Did you try to sonicate the protein solution? It would be helpful to dissociate protein aggregates without additives. Be careful of keep chilled the protein solution using ice.
Another choice is to use ethanol up to 20%, but I don't know if that affect the protein of your interest.
Are the oligomers formed in the presence of osmolytes defined (say, dimers or trimers)? If so, they may represent the natural state of your protein. Ultracentrifugation (use the Martin & Ames 1961 method if you don't have an analytical instrument) or light scattering should tell you that.
I didnt try it but I think The protein return to aggregate after the sonication, but Which sonication conditions do you use? The problem to add additives is They form differents Oligomers. Thank you.
Can you add a cation exchange chromatography step to your purification and elute fractions at increasing salt concentrations (then test fractions with something like SEC)? I think the aggregates will preferentially stick to the column, but you may need to bring down the pH and conductivity of your load.

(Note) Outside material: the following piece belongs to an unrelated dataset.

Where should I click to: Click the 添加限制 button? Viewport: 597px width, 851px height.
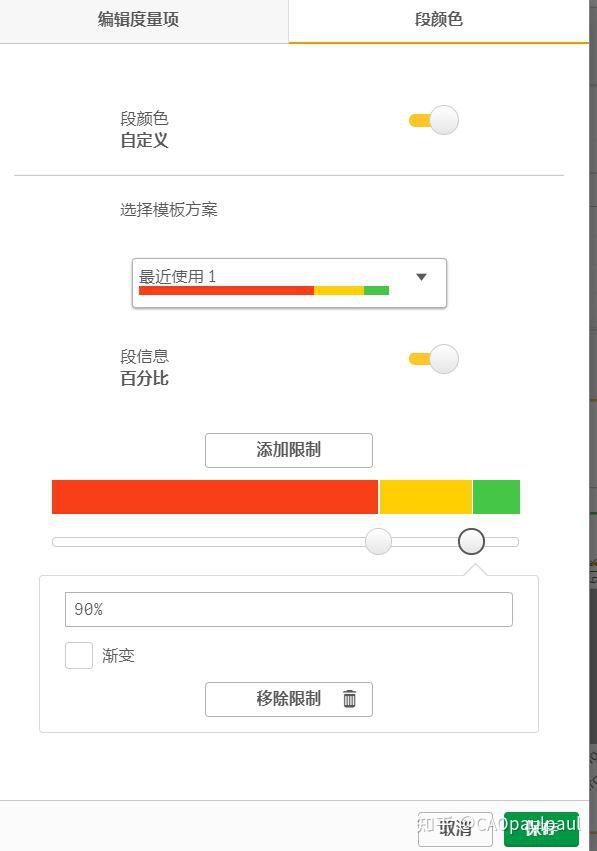tap(289, 450)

in my lab we use 6 M guanidine-HCl or 8 M urea, it solubilizes proteins and prevents big proportion of aggregation in our setting. I don't know is it compatible with your regime.
The aggregation you a facing may be due to several reasons-
Please check first whether it is a concentration dependent aggregation?
or Temperature dependent
or the pH of the buffer is more deviated than the Iso-electic point of the protein?
In first case you can keep your protein in diluted state (first you check at what conc. it is aggregating),
You can spin at 4k rpm for 5-10 min at 4C, take the dissolved protein and re-add buffer in the precipitate keep for o/n on rocker, it will dissolve again.
Most important is pH, you have to keep the buffer pH near PI of protein,
Sometimes changing buffer also helps, like if you useTris buffer pH 7.8, you can shift to Sod Phosphate buffer or HEPES of same pH,
changing salt composition / concentration will also help.